**** Given information ****

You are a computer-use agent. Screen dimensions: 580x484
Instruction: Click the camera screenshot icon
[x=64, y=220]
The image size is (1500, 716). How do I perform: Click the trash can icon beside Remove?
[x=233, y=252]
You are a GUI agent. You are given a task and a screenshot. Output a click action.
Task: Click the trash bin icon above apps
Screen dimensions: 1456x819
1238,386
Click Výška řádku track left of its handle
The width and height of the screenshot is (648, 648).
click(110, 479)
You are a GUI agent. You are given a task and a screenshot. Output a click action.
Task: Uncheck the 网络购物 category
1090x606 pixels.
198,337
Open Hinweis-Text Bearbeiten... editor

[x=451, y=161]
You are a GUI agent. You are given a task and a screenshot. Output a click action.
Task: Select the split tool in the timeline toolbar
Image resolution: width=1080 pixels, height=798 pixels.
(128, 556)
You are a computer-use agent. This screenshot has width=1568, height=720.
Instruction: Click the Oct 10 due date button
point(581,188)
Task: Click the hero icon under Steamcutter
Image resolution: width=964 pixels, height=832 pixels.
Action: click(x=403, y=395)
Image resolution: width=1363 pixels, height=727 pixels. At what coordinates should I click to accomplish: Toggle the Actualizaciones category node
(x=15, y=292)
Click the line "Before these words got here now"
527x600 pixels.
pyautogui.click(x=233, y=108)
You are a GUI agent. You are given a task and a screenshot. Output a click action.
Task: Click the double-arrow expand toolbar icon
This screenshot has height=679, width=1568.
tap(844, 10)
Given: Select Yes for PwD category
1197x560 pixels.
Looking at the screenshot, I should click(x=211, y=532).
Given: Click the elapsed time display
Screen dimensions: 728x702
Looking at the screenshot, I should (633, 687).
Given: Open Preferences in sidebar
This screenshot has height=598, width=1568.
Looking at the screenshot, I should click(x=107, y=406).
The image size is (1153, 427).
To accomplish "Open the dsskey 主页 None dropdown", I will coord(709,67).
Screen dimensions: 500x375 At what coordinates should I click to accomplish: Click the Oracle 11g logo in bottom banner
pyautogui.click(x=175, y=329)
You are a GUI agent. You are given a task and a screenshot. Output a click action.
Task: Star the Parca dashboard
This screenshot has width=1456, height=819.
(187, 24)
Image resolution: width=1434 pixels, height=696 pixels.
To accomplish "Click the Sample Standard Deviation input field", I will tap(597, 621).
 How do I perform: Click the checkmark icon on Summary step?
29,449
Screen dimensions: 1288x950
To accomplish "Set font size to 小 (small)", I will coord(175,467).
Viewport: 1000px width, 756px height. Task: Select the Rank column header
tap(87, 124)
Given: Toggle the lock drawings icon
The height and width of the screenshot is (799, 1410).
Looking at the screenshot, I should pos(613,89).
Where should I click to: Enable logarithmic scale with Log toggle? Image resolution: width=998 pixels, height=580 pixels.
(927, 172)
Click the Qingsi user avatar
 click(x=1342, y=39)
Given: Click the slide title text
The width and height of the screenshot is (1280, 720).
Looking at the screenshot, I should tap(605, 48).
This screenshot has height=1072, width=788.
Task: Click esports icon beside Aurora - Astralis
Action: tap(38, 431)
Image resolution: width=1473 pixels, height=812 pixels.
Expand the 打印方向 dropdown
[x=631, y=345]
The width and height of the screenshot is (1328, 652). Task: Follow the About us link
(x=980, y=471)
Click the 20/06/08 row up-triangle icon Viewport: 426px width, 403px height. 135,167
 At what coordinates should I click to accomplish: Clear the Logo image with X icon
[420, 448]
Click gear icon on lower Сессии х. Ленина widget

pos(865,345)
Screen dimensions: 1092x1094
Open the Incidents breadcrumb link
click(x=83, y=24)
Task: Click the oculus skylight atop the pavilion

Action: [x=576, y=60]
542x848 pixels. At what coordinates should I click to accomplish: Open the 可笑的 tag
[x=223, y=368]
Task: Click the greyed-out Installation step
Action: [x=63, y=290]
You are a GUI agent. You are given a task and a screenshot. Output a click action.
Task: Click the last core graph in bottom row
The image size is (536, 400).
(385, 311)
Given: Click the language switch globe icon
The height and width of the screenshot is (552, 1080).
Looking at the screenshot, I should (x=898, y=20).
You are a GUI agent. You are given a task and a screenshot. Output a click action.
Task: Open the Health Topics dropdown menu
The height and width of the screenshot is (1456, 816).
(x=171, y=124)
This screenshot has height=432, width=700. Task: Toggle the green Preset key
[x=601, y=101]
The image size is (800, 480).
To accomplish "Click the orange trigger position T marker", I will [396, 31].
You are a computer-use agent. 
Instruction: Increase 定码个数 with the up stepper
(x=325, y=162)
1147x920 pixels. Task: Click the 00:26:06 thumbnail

****

The answer should be nothing more than the lines from the one with "Task: Click the last core graph in bottom row" through the end of the entries, restated word for word.

Response for this exercise
Task: Click the last core graph in bottom row
The image size is (536, 400).
(385, 311)
Given: Click the language switch globe icon
The height and width of the screenshot is (552, 1080).
Looking at the screenshot, I should (x=898, y=20).
You are a GUI agent. You are given a task and a screenshot. Output a click action.
Task: Open the Health Topics dropdown menu
The height and width of the screenshot is (1456, 816).
(x=171, y=124)
This screenshot has height=432, width=700. Task: Toggle the green Preset key
[x=601, y=101]
The image size is (800, 480).
To accomplish "Click the orange trigger position T marker", I will [396, 31].
You are a computer-use agent. 
Instruction: Increase 定码个数 with the up stepper
(x=325, y=162)
1147x920 pixels. Task: Click the 00:26:06 thumbnail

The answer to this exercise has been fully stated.